Trecho fornecido:
Mas além da denúncia, os Povos Indígenas têm muito para oferecer. Eles têm tecnologias e conhecimentos próprios, sabedoria ancestral que propõem integrar nos planos e metodologias educacionais. E têm seu conceito do “Bem Viver”, que o Grupo de Trabalho 9 ‘Visão compartilhada’ recolhe ao explicar: “A visão compartilhada é um mundo no qual todas as pessoas buscam “viver bem” em harmonia com a Mãe Terra e os outros seres humanos.” “A visão compartilhada do “viver bem” respeita os princípios de interdependência e responsabilidade e portanto pratica a reciprocidade, complementaridade, solidariedade, equidade e a vida em harmonia com a Mãe Terra e com os outros. É uma sociedade global de povos e movimentos sociais, que se levantam em solidariedade para mudar o sistema que está colocando o planeta em risco. Esta mudança surgirá de revalidar o conhecimento tradicional que respeita a natureza em todos os cantos do planeta.”
Mas essa mudança também virá do fato de os responsáveis honrarem suas responsabilidades. Para estabilizar as concentrações de gases de efeito estufa de forma a limitar o incremento da temperatura média global a um nível máximo de 1ºC, os países industrializados ricos, que colonizaram o espaço atmosférico, devem reduzir as emissões em seus países sem usar os mercados de carbono. O Grupo de Trabalho 10 ‘Protocolo de Kioto’ reafirma que “as reduções dos países desenvolvidos devem ser atingidas domesticamente sem o uso do mercado de carbono ou outros mecanismos de desvio que permitam driblar a adoção de medidas reais para a redução de emissões de gases de efeito estufa”. O grupo reclama uma profunda revisão do mecanismo de mercado criado pelo próprio Protocolo de Kioto, que permitiu que os países industrializados do Norte, principais responsáveis da lenta morte do Planeta Terra, eludissem suas verdadeiras obrigações de redução de gases de efeito estufa.
Esses países, que só representam 20% da população mundial, “se apropriaram do espaço atmosférico da Terra através da emissão da vasta maioria das emissões históricas de gases de efeito estufa”, gerando assim uma dívida climática histórica. Assim está expresso nas conclusões do Grupo de Trabalho 8 ‘Dívida Climática’, que além disso propõe que o enfoque dessa dívida “ deve ser não apenas de compensação econômica mas também principalmente de justiça restaurativa- ou seja, restituindo a integridade às pessoas e aos membros que formam uma comunidade de vida na Terra”. O Grupo responsabiliza não só os países industrializados do Norte, como também as empresas transnacionais e especuladores financeiros, que também têm a responsabilidade “de compensar pelos desastres que provocaram”.

Material fornecido:
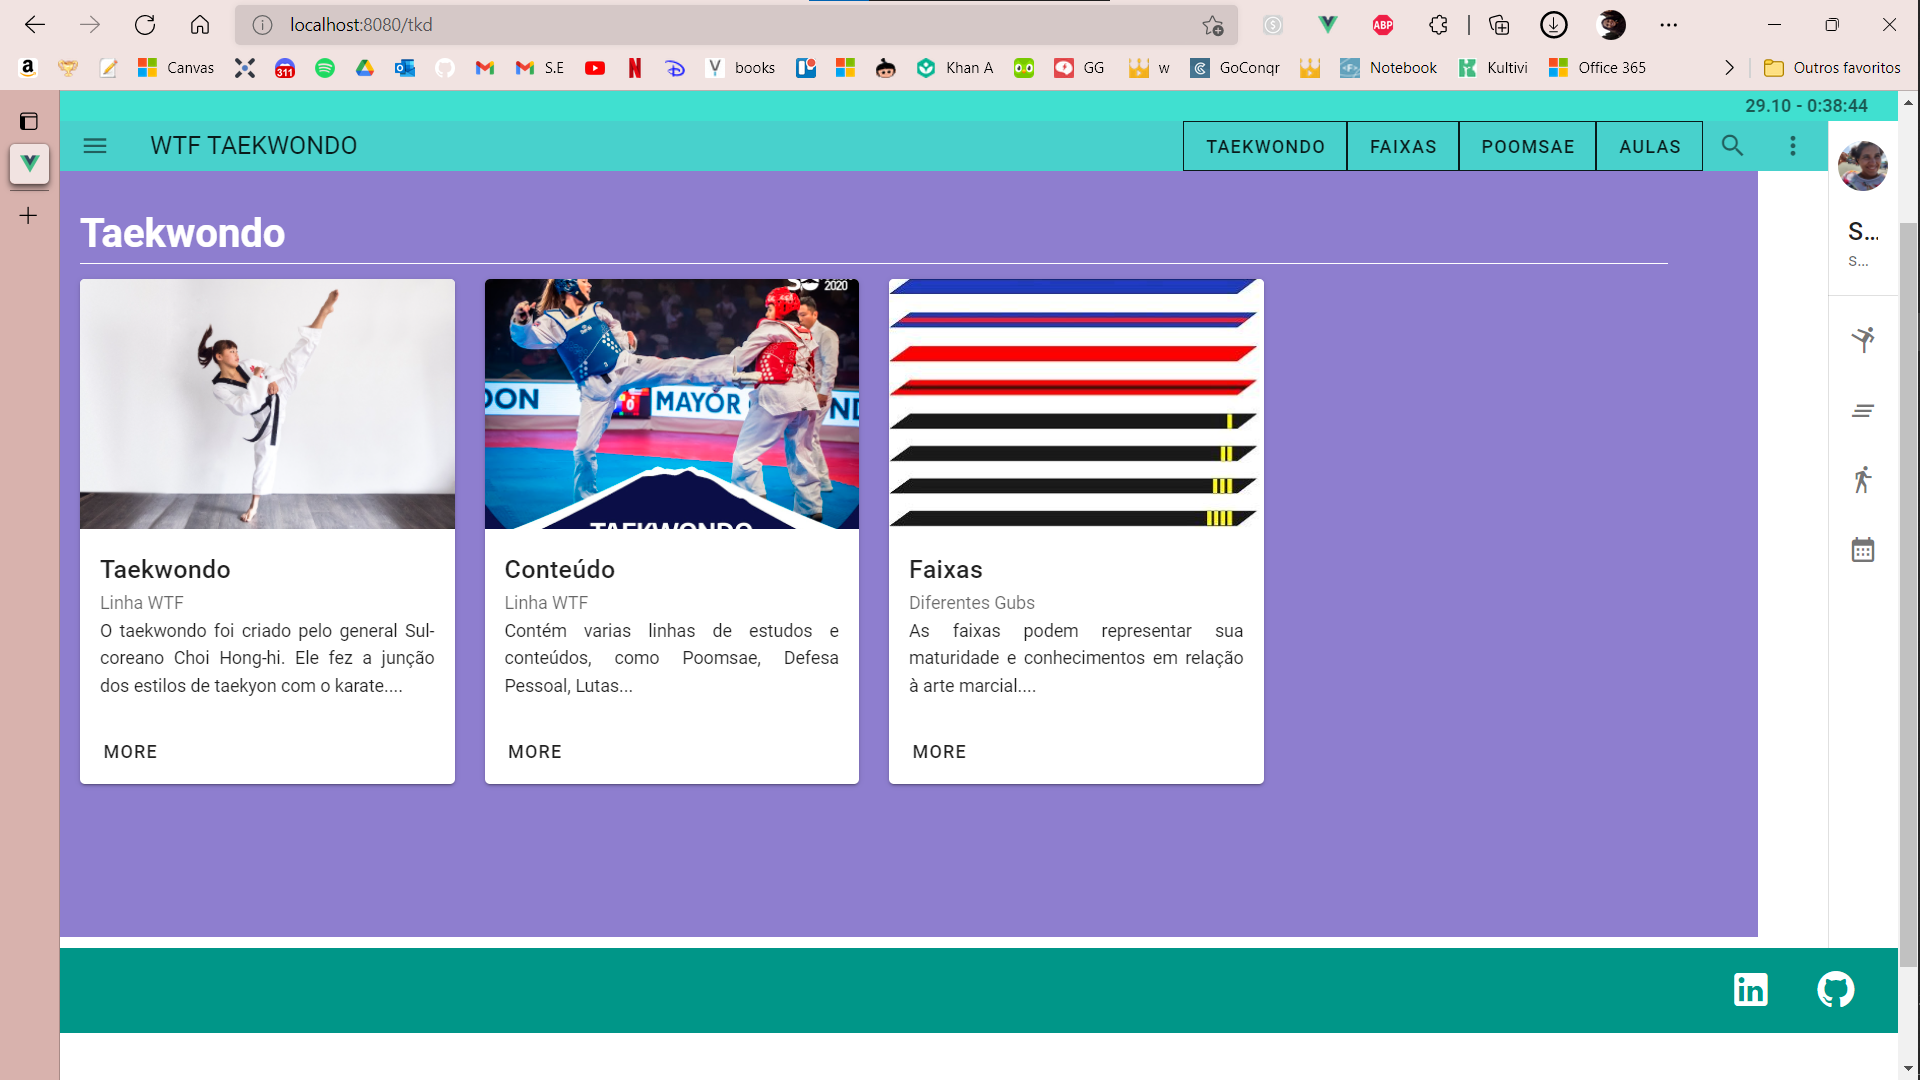The image size is (1920, 1080).
Task: Select the POOMSAE navigation item
Action: click(x=1527, y=146)
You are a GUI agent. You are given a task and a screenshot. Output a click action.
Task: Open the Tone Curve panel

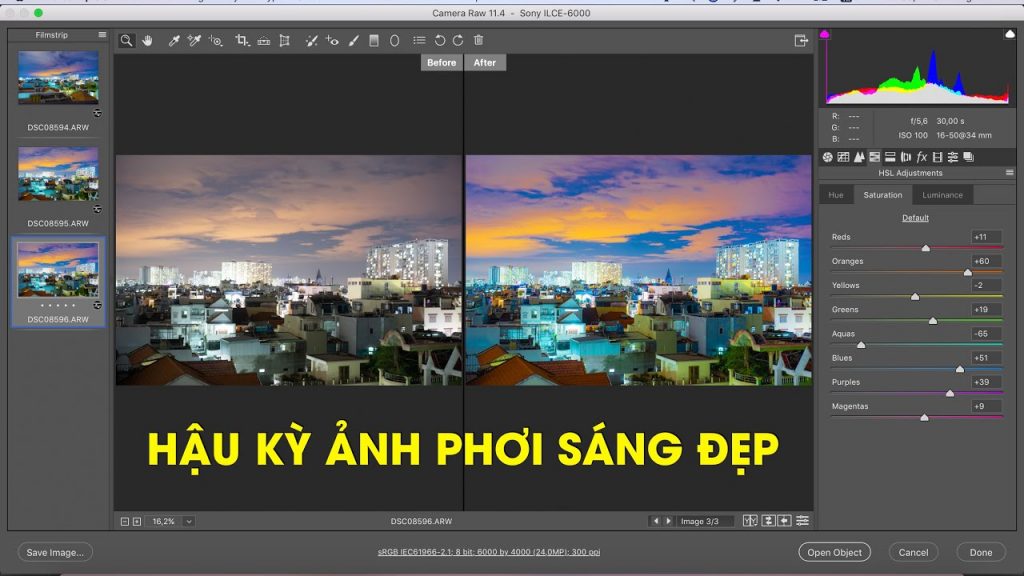844,157
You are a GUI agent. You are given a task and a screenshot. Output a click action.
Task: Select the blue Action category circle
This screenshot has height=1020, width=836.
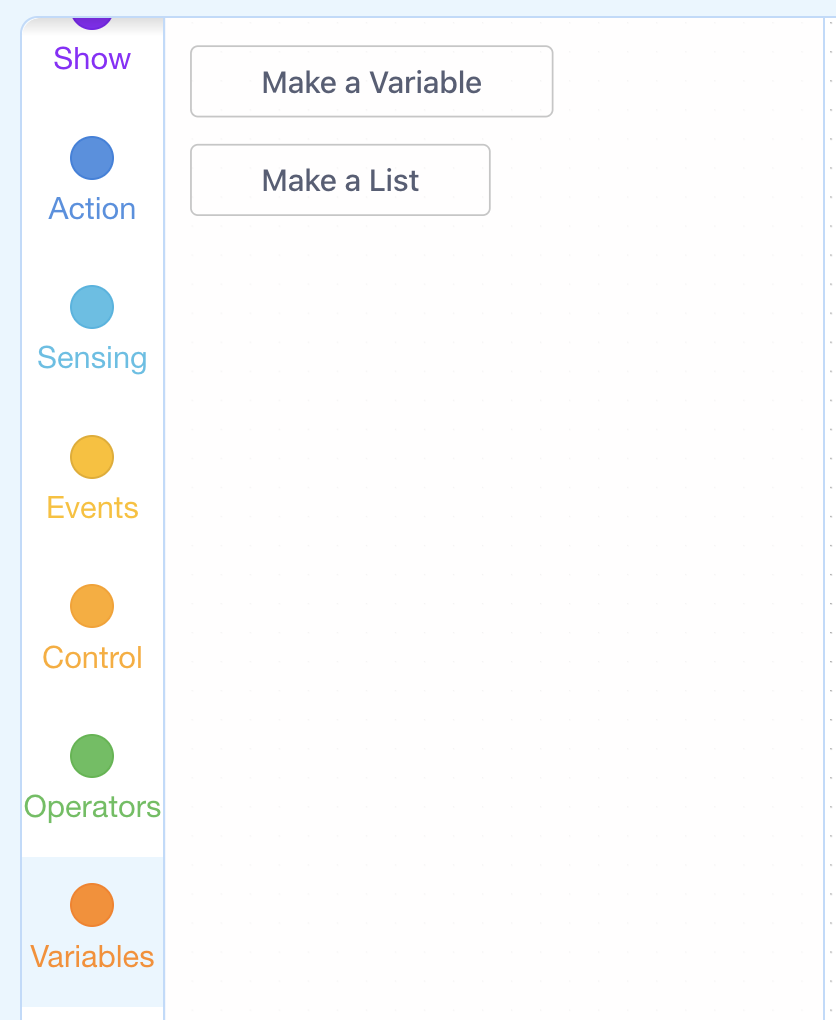click(x=92, y=158)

Enunciado do exercício:
No trecho fornecido, que parcela da população mundial os países industrializados representam?

Resolução do exercício:
Representam só 20% da população mundial.